SET EXERCISE: Reproduce every one of the records below word for word, but omit the pictures.

= = = =

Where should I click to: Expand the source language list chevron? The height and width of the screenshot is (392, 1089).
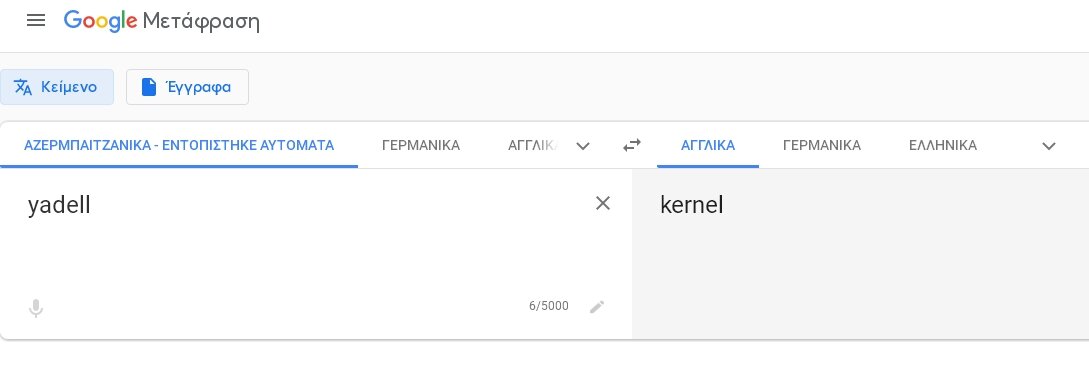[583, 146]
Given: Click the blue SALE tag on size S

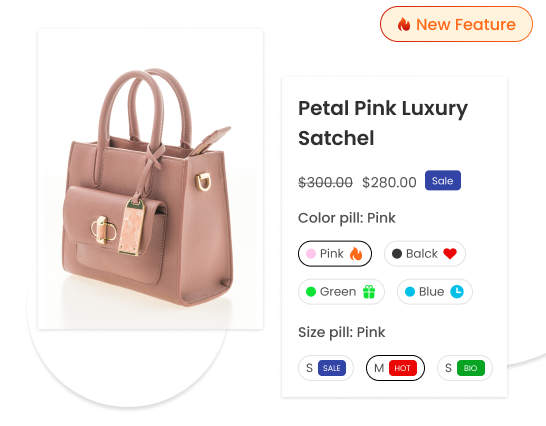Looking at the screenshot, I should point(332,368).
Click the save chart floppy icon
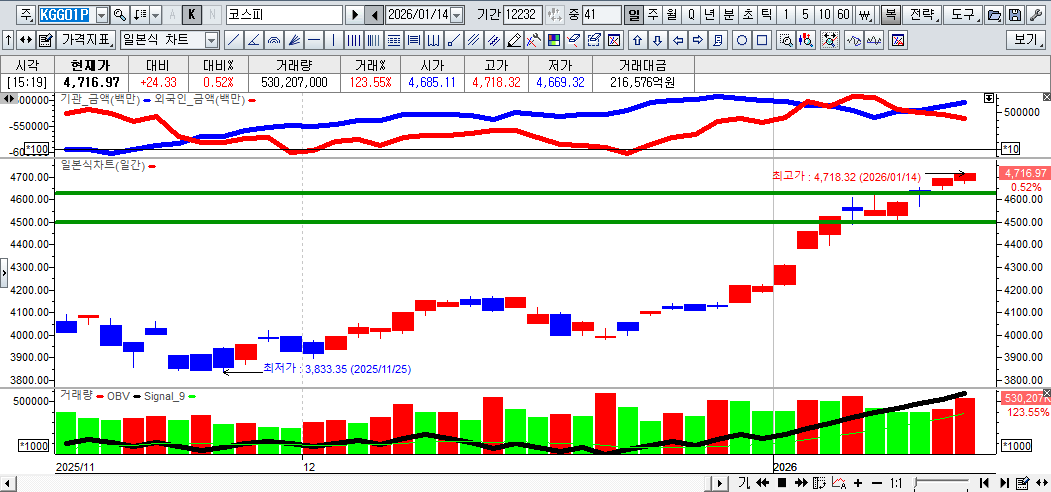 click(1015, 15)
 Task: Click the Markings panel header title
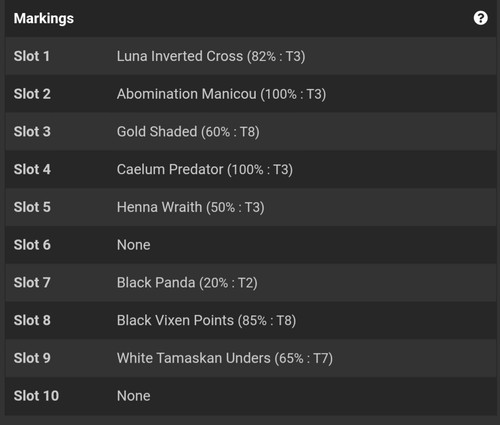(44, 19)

= = = =

IN RESPONSE:
Where should I click to: Expand the source language list chevron? The height and width of the screenshot is (392, 1089).
[583, 146]
Given: Click the blue SALE tag on size S

Looking at the screenshot, I should point(332,368).
Click the save chart floppy icon
 click(1015, 15)
 Task: Click the Markings panel header title
(44, 19)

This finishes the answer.